LXIV—COWARD COLLEGE, BYNG PLACE
The building in Byng Place, south of the Catholic Apostolic Church, which is now converted into three houses, was built in 1832 by Thomas Cubitt as Coward College. The plans and contract for this building are preserved in the Library of the Royal Institute of British Architects.
It is a stucco-fronted building of four storeys, above a basement, the principal (east) face having nine windows on each floor, the centre, with three windows, projecting forward with four pilasters, the height of the first and second floors, over which is an entablature surrounding the whole building.

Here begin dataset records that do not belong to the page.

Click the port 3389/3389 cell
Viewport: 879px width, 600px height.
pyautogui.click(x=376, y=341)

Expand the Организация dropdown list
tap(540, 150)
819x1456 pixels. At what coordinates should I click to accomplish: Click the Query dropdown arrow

A second smaller cornice runs below the parapet over the third floor, the centre having simple pilaster strips to the top storey and a pediment above. At first-floor level a balustraded balcony (fn. n1) runs the whole length of the east elevation and the ground floor has horizontal channelled joints (Plate 38). The south elevation is three windows in width, the centre of which has a pedimental head on the first floor, and a porch below.

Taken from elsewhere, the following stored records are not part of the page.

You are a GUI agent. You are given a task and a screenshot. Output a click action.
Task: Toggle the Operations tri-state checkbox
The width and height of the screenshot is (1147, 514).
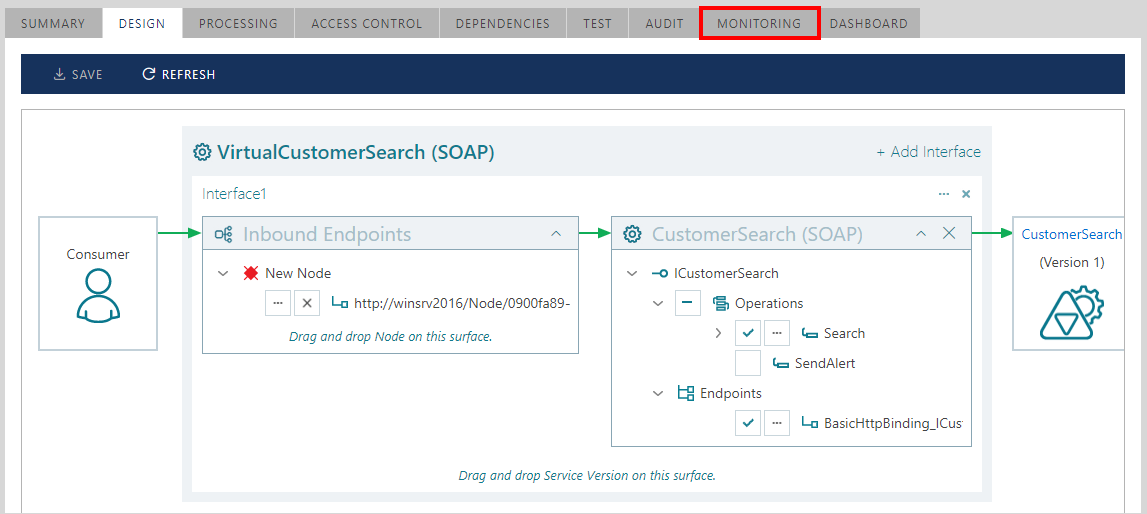point(688,303)
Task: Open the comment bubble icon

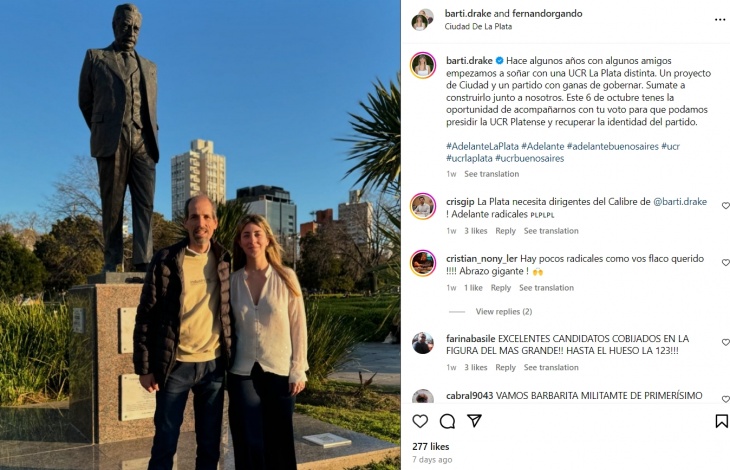Action: [x=447, y=421]
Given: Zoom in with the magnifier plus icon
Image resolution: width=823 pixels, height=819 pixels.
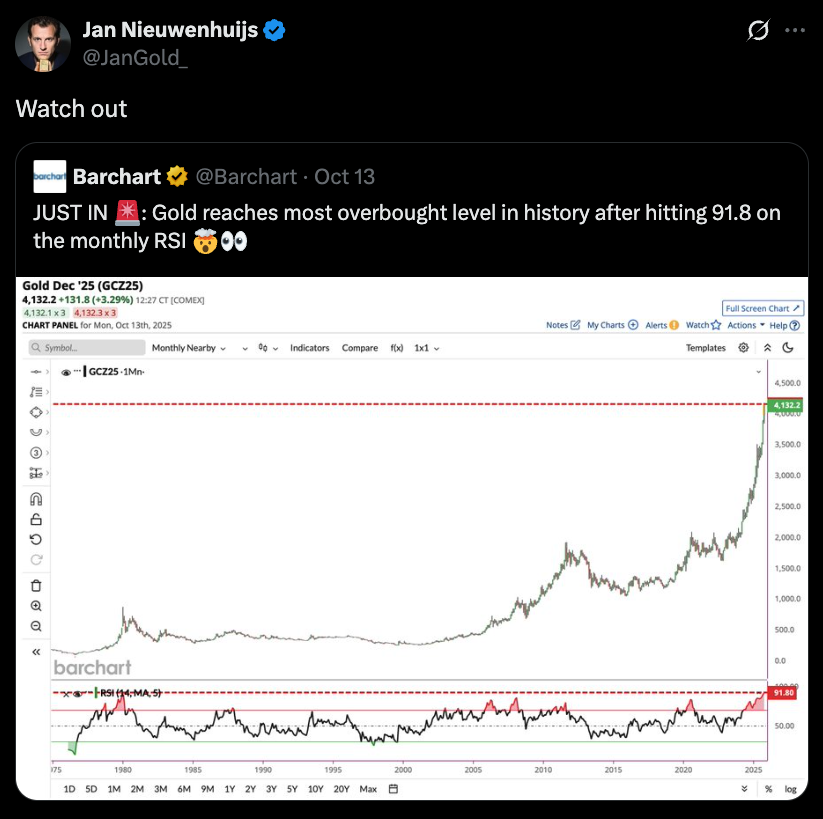Looking at the screenshot, I should click(37, 606).
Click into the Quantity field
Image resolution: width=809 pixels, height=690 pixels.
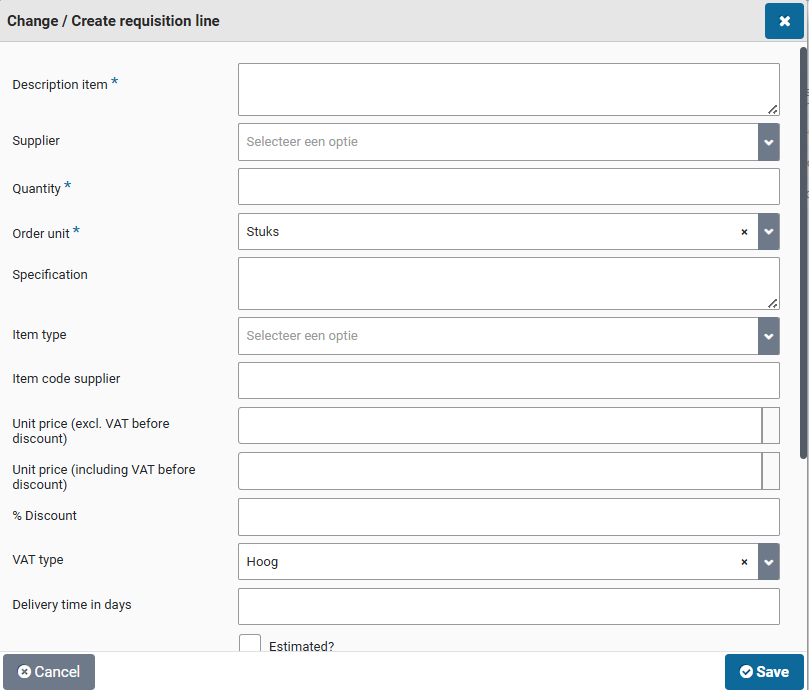pos(508,187)
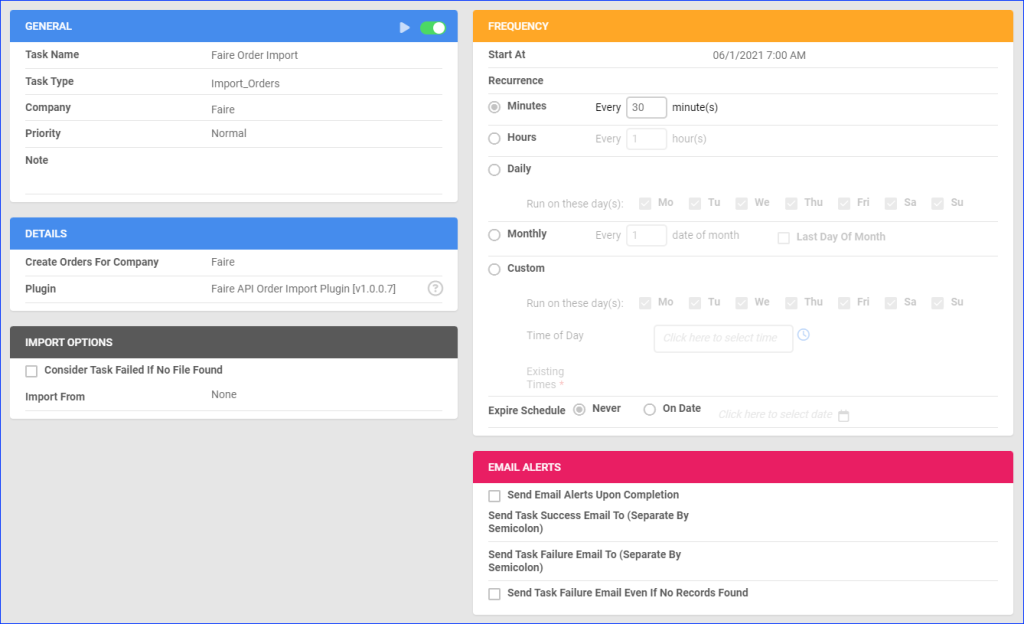Select the Daily recurrence option
Image resolution: width=1024 pixels, height=624 pixels.
click(x=494, y=170)
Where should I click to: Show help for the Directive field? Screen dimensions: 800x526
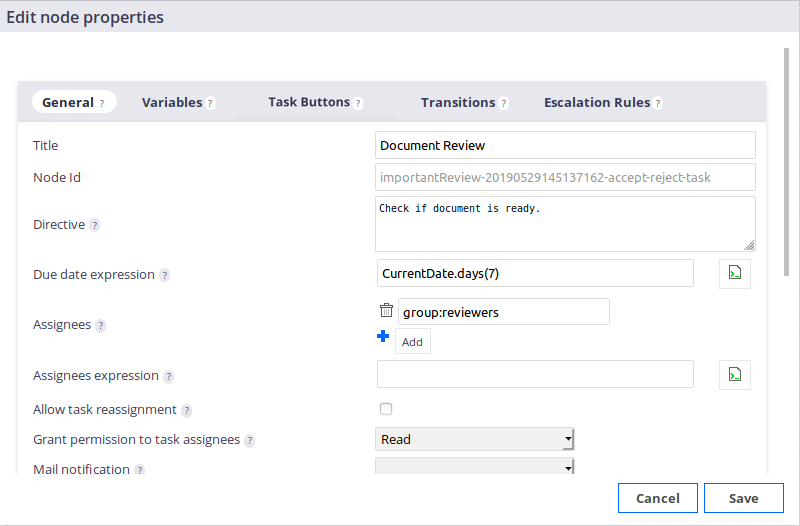[94, 225]
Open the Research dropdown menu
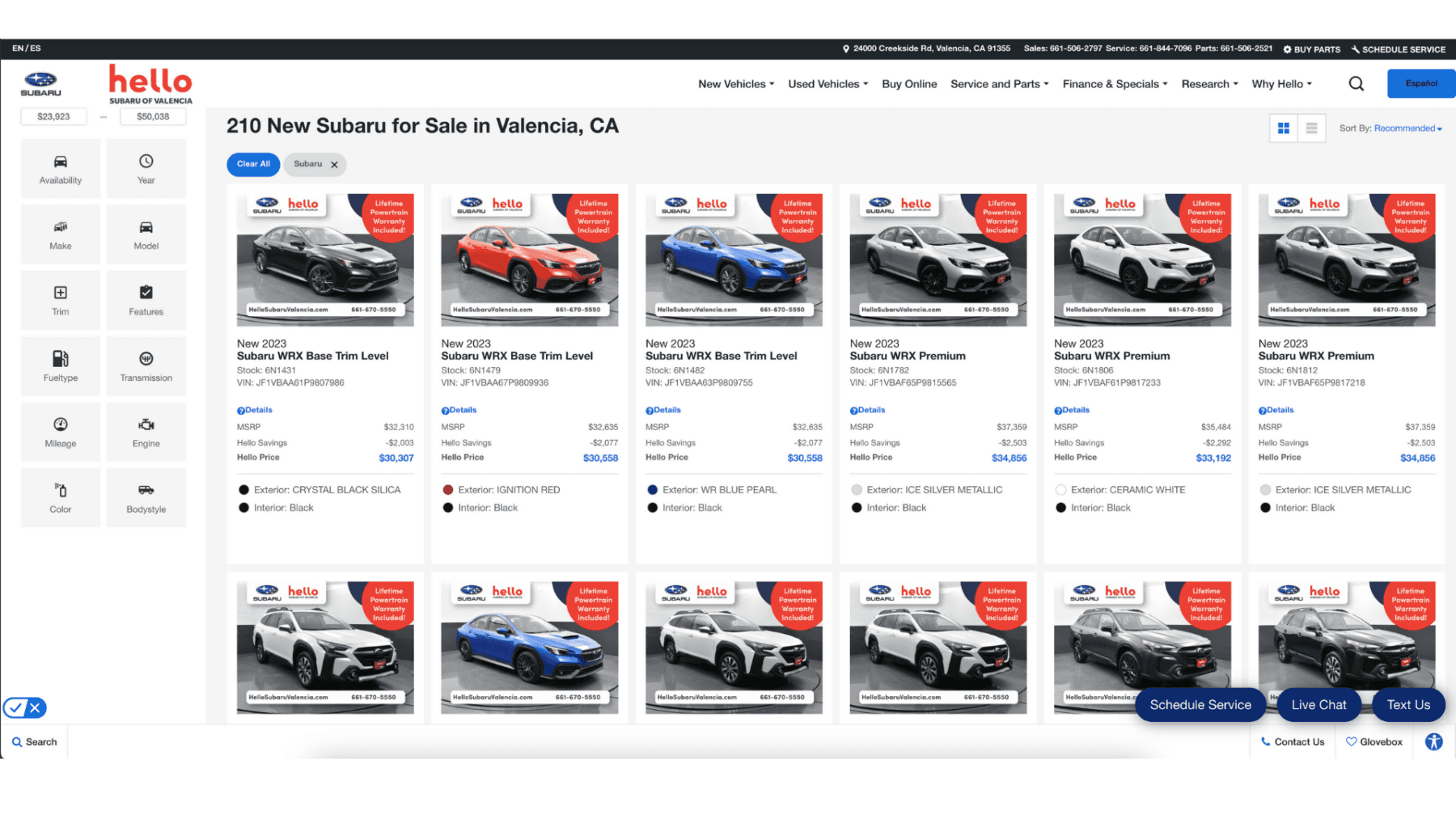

According to the Dictionary of National Biography, William Coward was a London merchant, famous for his liberality to dissent, who died in 1738. He had large possessions in Jamaica and lived at Walthamstow. He left considerable property in trust "for the education and training of young men … between 15 and 22, in order to qualify them for the Ministry of the Gospel among the protestant dissenters." His trustees used the money in maintaining a College in Wellclose Square and the more celebrated Academy which Dr. Philip Doddridge started at Market Harborough (1729) but almost immediately removed to Northampton. Dr. Doddridge died in 1751 and the Coward Trustees took over its management in the following year. It was then housed at Daventry and after further removals, at first back to Northampton and then to Wymondley, it found a home in Byng Place in 1833. Here it took the name of Coward College and remained as a residential College for Theological Students until May, 1850. It was then combined with Homerton College and Highbury College to form New College, which was first built on a site at Swiss Cottage. In 1924 New College was united with Hackney College by Act of Parliament, both having become Schools of the University of London in 1900, when the Faculty of Theology was founded. In 1934 plans were made to unite the two colleges physically on the same site and new buildings were erected behind the Hackney College premises at Hampstead, and were opened in 1938. The combined colleges were renamed New College, London, in 1936. (fn. 88)
While Coward College was in Byng Place (1833–1850) it had two Principals, the Rev. Thomas Morell, who had already presided over the College at Wymondley from 1821 and who continued in London until 1840, and Dr. Thomas William Jenkyn, from 1840 to 1850. New College possesses a portrait in oils of William Coward.